President Muhammadu Buhari on Monday delivered a national broadcast — something the entire country pressed him to do even during his medical vacation.

Here are a few things we learnt from the broadcast.


“I am very grateful to God and to all Nigerians for their prayers,” the President said. “I am pleased to be back on home soil among my brothers and sisters.”


Did someone say Buhari was on life support for a long time? It doesn’t appear so, going by the President’s utterance. Remember, too, that his aides once tweeted a photo of him watching Channels TV?

“In the course of my stay in the United Kingdom, I have been kept in daily touch with events at home,” Buhari said on Monday.

“Nigerians are robust and lively in discussing their affairs, but I was distressed to notice that some of the comments, especially in the social media have crossed our national red lines by daring to question our collective existence as a nation. This is a step too far.”


Chukwuemeka Odimegwu Ojukwu, the man who declared Biafra a secessionist state prior to the Civil War, had a turnaround about an independent state for the Igbo. So Buhari said.

“In 2003 after I joined partisan politics, the late Chief Emeka Ojukwu came and stayed as my guest in my hometown Daura.” he said. “Over two days we discussed in great depth till late into the night and analyzed the problems of Nigeria. We both came to the conclusion that the country must remain one and united.”


Was Nnamdi Kanu watching? Biafra won’t happen anytime soon; in fact, there will be no conversation about that particular matter.

“Nigeria’s unity is settled and not negotiable,” Buhari said. “We shall not allow irresponsible elements to start trouble and when things get bad they run away and saddle others with the responsibility of bringing back order, if necessary with their blood.”


Buhari had a word, too, for those issuing quit notices and counter-notices to people of other ethnic backgrounds.

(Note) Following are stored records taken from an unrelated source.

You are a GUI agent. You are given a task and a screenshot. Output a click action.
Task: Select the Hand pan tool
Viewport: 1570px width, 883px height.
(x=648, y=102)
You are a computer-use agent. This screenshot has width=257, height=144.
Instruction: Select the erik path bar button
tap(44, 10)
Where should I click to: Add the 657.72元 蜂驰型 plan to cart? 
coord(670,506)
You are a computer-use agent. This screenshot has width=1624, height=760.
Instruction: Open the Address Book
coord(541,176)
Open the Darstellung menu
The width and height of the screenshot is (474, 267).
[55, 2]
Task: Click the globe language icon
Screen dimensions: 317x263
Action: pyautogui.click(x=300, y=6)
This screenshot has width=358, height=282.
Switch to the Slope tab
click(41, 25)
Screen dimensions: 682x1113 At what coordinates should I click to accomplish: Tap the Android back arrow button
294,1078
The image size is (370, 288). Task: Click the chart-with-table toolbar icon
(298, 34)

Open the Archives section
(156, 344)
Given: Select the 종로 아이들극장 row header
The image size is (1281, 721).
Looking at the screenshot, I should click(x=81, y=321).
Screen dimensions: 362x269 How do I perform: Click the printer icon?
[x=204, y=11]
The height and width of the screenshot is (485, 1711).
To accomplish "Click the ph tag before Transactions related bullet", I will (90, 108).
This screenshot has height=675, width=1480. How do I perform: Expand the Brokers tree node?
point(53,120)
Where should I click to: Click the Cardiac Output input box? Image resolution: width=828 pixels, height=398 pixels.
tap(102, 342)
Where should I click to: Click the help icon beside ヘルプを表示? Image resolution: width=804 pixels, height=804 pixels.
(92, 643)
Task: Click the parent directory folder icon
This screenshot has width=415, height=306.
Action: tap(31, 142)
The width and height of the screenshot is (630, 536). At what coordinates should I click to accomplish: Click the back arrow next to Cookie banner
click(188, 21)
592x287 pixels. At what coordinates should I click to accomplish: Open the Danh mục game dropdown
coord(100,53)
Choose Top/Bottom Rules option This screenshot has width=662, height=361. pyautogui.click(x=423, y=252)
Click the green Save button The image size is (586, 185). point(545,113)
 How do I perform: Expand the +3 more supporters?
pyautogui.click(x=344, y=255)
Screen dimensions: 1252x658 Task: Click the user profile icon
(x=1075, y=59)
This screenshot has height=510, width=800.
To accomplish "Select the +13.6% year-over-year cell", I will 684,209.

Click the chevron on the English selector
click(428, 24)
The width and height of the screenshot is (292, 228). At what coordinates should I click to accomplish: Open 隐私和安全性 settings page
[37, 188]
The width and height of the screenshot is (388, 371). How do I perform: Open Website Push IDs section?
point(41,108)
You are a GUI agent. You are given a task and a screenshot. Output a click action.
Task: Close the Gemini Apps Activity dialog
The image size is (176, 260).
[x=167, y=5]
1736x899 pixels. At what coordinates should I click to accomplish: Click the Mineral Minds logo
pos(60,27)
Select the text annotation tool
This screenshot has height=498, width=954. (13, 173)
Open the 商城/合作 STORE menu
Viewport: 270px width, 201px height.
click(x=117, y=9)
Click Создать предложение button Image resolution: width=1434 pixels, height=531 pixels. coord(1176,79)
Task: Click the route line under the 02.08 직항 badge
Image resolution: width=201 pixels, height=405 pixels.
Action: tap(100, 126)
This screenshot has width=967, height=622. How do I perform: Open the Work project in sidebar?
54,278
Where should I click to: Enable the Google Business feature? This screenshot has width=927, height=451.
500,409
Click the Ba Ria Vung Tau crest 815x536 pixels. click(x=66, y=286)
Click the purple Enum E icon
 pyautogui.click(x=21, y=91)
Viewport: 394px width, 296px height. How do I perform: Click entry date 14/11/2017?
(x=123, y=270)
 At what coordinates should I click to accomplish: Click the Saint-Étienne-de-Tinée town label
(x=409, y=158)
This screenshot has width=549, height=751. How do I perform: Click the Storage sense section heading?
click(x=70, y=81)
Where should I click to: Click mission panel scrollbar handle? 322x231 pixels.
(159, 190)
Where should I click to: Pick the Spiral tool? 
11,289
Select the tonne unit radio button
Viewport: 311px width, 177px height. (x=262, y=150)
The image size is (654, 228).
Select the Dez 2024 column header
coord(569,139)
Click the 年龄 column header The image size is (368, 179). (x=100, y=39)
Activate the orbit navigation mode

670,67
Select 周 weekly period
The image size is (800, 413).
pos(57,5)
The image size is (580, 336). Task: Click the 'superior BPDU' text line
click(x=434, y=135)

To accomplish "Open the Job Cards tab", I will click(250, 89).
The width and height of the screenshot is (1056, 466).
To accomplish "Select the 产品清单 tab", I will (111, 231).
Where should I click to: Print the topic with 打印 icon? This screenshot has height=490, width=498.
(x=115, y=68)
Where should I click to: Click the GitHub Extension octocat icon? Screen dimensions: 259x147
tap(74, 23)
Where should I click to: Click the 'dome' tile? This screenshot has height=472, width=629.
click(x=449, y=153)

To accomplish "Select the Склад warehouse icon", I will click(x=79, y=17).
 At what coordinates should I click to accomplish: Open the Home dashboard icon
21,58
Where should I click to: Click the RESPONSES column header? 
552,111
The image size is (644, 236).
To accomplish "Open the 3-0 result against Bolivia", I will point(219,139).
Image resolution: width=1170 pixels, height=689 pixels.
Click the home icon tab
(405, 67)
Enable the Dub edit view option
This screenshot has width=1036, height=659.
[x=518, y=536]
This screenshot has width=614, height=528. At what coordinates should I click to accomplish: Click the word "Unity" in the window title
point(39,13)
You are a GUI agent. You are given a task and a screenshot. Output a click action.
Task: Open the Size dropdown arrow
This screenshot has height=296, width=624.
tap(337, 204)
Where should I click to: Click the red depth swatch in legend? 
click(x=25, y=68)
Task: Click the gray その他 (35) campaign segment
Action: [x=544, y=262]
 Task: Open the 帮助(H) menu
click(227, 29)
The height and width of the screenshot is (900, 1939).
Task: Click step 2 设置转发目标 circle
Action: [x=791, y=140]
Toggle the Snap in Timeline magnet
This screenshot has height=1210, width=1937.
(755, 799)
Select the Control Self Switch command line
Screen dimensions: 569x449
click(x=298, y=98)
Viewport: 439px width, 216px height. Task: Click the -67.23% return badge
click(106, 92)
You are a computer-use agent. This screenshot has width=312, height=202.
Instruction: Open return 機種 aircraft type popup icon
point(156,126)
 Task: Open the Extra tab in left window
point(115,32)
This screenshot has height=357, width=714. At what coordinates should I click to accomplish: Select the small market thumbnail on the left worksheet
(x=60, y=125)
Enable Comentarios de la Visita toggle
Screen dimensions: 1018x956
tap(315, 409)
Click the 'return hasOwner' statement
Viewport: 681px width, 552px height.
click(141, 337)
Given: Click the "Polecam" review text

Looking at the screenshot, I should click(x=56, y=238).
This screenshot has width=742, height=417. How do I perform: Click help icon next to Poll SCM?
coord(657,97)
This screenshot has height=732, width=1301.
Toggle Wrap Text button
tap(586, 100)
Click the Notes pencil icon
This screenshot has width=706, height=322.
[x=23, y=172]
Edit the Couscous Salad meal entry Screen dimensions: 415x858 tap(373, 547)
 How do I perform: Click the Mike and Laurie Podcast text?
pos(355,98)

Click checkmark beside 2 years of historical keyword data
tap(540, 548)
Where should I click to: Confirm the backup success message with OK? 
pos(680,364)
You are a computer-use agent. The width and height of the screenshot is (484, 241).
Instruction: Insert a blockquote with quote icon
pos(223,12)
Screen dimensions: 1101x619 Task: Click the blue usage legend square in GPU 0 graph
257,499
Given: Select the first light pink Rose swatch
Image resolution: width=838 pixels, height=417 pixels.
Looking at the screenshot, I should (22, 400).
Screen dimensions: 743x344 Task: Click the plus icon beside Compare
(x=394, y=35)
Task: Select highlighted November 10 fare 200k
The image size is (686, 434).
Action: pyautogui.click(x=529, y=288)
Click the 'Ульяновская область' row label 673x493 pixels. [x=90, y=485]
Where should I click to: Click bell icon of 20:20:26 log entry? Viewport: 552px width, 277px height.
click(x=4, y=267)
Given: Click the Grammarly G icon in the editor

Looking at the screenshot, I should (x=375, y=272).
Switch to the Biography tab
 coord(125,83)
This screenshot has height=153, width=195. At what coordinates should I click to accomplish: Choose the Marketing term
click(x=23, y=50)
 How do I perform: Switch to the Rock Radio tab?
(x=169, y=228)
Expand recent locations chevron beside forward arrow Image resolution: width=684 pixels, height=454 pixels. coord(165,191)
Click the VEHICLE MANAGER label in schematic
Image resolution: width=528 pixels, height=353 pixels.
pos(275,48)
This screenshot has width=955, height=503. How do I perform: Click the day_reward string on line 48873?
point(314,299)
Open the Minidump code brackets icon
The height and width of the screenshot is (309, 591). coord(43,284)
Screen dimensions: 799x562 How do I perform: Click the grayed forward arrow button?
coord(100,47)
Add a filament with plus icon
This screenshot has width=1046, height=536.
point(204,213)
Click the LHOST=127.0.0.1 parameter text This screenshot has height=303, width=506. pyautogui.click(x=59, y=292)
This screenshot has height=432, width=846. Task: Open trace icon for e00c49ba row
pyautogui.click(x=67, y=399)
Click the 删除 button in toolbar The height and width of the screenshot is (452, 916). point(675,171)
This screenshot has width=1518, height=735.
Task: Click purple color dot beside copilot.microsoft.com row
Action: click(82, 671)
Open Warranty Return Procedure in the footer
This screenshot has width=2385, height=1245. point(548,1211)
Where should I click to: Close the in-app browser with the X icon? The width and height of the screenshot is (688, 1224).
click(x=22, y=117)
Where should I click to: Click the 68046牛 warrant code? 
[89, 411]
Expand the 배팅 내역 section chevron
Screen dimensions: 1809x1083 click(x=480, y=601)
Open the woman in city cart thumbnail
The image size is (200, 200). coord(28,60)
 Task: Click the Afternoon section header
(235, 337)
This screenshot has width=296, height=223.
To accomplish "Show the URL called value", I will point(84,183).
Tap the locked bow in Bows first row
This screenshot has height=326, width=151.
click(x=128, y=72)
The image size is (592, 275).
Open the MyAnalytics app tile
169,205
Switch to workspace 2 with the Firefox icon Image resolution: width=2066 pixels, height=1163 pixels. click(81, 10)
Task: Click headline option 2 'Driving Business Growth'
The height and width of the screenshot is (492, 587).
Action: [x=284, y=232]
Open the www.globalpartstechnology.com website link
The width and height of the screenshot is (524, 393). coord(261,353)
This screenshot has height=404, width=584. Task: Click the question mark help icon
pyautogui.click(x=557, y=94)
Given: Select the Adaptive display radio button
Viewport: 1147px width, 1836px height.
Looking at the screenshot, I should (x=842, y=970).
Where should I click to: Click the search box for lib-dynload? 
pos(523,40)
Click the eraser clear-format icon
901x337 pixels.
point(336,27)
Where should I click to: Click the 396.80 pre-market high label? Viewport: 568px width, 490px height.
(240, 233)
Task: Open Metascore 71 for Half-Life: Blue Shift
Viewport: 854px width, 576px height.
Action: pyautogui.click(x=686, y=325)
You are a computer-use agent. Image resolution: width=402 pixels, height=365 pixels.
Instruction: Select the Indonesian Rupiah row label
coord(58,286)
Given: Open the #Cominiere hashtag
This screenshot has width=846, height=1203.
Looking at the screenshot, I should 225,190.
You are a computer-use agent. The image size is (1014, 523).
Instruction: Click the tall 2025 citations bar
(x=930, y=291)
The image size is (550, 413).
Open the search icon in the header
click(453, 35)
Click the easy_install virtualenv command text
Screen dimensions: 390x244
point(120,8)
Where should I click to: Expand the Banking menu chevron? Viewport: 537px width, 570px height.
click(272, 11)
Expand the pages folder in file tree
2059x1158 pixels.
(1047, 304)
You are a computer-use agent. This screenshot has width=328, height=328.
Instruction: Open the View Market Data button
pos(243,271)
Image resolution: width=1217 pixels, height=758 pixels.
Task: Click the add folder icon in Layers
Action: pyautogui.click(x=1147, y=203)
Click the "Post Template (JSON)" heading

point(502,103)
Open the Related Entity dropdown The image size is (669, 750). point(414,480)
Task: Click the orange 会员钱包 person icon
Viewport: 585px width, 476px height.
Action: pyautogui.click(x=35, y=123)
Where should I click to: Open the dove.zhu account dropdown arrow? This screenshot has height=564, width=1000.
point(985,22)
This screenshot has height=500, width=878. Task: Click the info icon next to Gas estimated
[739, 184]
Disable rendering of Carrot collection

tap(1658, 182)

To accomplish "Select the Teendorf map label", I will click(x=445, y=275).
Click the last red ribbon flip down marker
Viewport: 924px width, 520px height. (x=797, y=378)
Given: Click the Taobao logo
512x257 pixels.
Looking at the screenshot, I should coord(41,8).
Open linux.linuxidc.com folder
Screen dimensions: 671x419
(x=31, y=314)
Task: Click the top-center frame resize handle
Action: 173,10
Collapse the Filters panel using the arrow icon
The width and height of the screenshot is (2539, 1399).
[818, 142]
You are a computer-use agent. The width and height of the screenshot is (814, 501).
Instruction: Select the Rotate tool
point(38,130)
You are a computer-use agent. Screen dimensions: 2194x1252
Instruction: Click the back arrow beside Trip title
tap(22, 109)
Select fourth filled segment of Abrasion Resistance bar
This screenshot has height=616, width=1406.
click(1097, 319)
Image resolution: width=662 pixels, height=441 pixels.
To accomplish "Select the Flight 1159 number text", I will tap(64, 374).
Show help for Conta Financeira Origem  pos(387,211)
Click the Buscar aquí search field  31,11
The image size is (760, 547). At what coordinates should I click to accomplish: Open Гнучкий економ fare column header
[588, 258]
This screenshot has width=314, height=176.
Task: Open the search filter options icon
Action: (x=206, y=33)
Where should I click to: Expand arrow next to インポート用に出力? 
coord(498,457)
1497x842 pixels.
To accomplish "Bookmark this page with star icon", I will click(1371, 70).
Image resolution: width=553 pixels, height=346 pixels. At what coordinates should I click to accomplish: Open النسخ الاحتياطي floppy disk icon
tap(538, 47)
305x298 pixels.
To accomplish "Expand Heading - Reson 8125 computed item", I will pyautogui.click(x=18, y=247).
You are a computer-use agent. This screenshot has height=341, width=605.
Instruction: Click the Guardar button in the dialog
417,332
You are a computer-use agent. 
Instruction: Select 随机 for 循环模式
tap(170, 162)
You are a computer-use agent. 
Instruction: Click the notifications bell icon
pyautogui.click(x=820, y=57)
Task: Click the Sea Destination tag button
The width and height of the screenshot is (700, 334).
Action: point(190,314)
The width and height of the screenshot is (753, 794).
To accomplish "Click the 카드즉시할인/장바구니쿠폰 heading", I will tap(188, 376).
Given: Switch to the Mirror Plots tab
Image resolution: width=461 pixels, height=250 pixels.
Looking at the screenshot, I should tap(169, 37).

“Every Nigerian has the right to live and pursue his business anywhere in Nigeria without let or hindrance. I believe the very vast majority of Nigerians share this view,” he said.

“This is not to deny that there are legitimate concerns. Every group has a grievance. But the beauty and attraction of a federation is that it allows different groups to air their grievances and work out a mode of co-existence.

“The National Assembly and the National Council of State are the legitimate and appropriate bodies for national discourse. The national consensus is that, it is better to live together than to live apart.”


The military has claimed several times that Boko Haram has been defeated. But the President tacitly admitted that the war is not only on, it must be revved up.

“Furthermore, I am charging the Security Agencies not to let the successes achieved in the last 18 months be a sign to relax,” Buhari said.

“Terrorists and criminals must be fought and destroyed relentlessly so that the majority of us can live in peace and safety.

“Therefore we are going to reinforce and reinvigorate the fight not only against; elements of Boko Haram which are attempting a new series of attacks on soft targets · kidnappings, farmers versus herdsmen clashes, in addition to ethnic violence fuelled by political mischief makers. We shall tackle them all.”


In the past three months, a lot of people have called on the President go give up power. It didn’t stop after his return to the country on Saturday; some say Buhari is apparently still too sick to handle the rigours of presidency.

“I remain resolutely committed to ensuring that these goals are achieved and maintained,” he said. “I am so glad to be home. Thank you and may God bless our dear Nation.”